Scan the entries for the word "computer" and return every line that has it.

Material provided:
•••••

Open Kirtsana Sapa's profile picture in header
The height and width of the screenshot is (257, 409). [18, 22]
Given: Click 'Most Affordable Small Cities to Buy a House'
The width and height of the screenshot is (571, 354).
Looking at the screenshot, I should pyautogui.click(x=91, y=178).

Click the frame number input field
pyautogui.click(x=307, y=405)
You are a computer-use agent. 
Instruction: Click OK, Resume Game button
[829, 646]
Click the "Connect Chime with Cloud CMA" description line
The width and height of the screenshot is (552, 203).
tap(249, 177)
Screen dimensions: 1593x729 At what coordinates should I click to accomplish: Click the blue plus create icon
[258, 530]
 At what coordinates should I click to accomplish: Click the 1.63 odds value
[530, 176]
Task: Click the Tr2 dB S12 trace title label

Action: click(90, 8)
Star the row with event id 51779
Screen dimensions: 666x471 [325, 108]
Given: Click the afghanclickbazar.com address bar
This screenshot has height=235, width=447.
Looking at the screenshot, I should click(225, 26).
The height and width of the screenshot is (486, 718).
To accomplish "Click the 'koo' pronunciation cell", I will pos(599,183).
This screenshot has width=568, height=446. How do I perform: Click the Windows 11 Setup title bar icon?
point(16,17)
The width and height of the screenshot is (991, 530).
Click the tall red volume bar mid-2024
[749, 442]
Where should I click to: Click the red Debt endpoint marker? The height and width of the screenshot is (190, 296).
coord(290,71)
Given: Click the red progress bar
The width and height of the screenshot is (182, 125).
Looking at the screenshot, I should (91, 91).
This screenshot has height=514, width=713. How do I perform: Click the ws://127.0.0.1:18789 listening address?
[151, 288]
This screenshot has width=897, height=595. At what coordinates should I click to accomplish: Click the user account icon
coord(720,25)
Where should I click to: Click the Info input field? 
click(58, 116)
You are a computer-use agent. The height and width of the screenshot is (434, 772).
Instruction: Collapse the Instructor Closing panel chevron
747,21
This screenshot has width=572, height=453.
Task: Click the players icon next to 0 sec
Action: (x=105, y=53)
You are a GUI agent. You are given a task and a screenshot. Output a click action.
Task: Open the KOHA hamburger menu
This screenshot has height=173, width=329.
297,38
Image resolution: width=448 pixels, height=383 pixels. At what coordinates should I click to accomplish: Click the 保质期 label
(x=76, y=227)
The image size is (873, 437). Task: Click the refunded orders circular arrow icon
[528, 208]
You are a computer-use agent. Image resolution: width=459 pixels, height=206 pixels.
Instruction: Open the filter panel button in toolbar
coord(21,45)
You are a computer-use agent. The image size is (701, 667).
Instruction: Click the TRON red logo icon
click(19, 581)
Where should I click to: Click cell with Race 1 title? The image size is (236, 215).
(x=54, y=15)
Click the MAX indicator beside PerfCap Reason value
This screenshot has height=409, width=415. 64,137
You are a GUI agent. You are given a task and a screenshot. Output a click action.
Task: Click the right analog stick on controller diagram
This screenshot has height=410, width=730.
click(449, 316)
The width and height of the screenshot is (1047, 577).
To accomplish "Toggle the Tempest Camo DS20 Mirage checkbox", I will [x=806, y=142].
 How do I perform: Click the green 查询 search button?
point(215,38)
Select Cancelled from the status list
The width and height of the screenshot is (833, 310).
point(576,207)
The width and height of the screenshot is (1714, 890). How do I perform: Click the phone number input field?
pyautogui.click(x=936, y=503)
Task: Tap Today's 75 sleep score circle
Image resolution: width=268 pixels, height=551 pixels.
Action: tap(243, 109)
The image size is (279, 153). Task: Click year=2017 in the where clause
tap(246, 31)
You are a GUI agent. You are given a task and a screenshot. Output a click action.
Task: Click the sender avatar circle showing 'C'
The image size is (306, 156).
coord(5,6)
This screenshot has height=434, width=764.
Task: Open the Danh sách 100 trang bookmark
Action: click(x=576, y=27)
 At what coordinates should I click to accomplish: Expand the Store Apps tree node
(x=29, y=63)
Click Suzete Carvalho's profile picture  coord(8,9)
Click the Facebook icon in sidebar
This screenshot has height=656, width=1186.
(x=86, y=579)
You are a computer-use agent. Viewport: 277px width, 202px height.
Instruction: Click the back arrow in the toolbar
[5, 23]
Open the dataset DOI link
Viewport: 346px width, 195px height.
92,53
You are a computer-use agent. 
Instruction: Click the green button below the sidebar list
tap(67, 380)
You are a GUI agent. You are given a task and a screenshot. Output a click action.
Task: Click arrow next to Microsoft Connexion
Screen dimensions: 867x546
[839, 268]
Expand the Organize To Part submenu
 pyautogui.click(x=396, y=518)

•••••

Written reply:
You are a computer-use agent. 
You are a computer-use agent. The height and width of the screenshot is (434, 772).
You are a computer-use agent. Image resolution: width=459 pixels, height=206 pixels.
You are a computer-use agent. The image size is (701, 667).
You are a computer-use agent. Viewport: 277px width, 202px height.
You are a computer-use agent. 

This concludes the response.